**WHAT THE TASK ASKS:** Reproduce the following passage on GM's profits and the auto bailout word for word, in full.
[DOCUMENT PASSAGE]
GM's profits have a bearing on the political world because President Obama is using GM's comeback as part of his reelection pitch, arguing that his controversial decision to bailout GM and Chrysler is paying off as the companies hire workers.

The federal government loaned GM $6.7 billion from the Troubled Asset Relief Program (TARP) in 2008 and 2009. The company has since repaid the government for some of the money it borrowed, though critics note that the government still owns a large percentage of GM's shares on the stock market and has not recovered all of the nearly $50 billion it initially pumped into GM.

Republican presidential candidates have criticized the bailout. Mitt Romney wrote in an op-ed this week that Obama should have allowed the two companies to go through a managed bankruptcy.

“The president tells us that without his intervention things in Detroit would be worse,” Romney wrote. “I believe that without his intervention things there would be better.

The news of GM's profit was cheered by Democrats, who see Romney's opposition to the auto bailouts as a political winner for Obama.

"GM posted record annual profit," Obama's reelection campaign manager Jim Messina tweeted Thursday. "Glad we didn't let Detroit fail as Romney suggested. Never bet against the American worker!"

With the next Republican primary contests scheduled for Arizona and Michigan, the financial health of GM and the other American auto companies has emerged as a central campaign issue. Romney's op-ed this week was meant to follow up on a widely-publicized op-ed in The New York Times in 2008 titled “Let Detroit Go Bankrupt.”

In the essay, Romney argued that helping the companies when they were on the verge of going bankrupt would be worse for them in the long run than the consequences of bankruptcy itself.

“If General Motors, Ford and Chrysler get the bailout that their chief executives asked for yesterday, you can kiss the American automotive industry goodbye,” Romney wrote. “It won’t go overnight, but its demise will be virtually guaranteed.”

Despite GM's profits, the federal government is still one of its biggest shareholders, and reports have said the government has not recovered about $14 billion of the money it lent the company. Those facts have led some conservatives to derisively refer to GM as "Government Motors."
[/DOCUMENT PASSAGE]
[INFORMATION SUPPLIED]
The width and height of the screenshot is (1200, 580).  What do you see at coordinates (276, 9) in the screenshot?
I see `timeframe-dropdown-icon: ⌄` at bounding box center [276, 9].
[/INFORMATION SUPPLIED]
**OUTPUT FOR THIS TASK:**
GM's profits have a bearing on the political world because President Obama is using GM's comeback as part of his reelection pitch, arguing that his controversial decision to bailout GM and Chrysler is paying off as the companies hire workers.

The federal government loaned GM $6.7 billion from the Troubled Asset Relief Program (TARP) in 2008 and 2009. The company has since repaid the government for some of the money it borrowed, though critics note that the government still owns a large percentage of GM's shares on the stock market and has not recovered all of the nearly $50 billion it initially pumped into GM.

Republican presidential candidates have criticized the bailout. Mitt Romney wrote in an op-ed this week that Obama should have allowed the two companies to go through a managed bankruptcy.

“The president tells us that without his intervention things in Detroit would be worse,” Romney wrote. “I believe that without his intervention things there would be better.

The news of GM's profit was cheered by Democrats, who see Romney's opposition to the auto bailouts as a political winner for Obama.

"GM posted record annual profit," Obama's reelection campaign manager Jim Messina tweeted Thursday. "Glad we didn't let Detroit fail as Romney suggested. Never bet against the American worker!"

With the next Republican primary contests scheduled for Arizona and Michigan, the financial health of GM and the other American auto companies has emerged as a central campaign issue. Romney's op-ed this week was meant to follow up on a widely-publicized op-ed in The New York Times in 2008 titled “Let Detroit Go Bankrupt.”

In the essay, Romney argued that helping the companies when they were on the verge of going bankrupt would be worse for them in the long run than the consequences of bankruptcy itself.

“If General Motors, Ford and Chrysler get the bailout that their chief executives asked for yesterday, you can kiss the American automotive industry goodbye,” Romney wrote. “It won’t go overnight, but its demise will be virtually guaranteed.”

Despite GM's profits, the federal government is still one of its biggest shareholders, and reports have said the government has not recovered about $14 billion of the money it lent the company. Those facts have led some conservatives to derisively refer to GM as "Government Motors."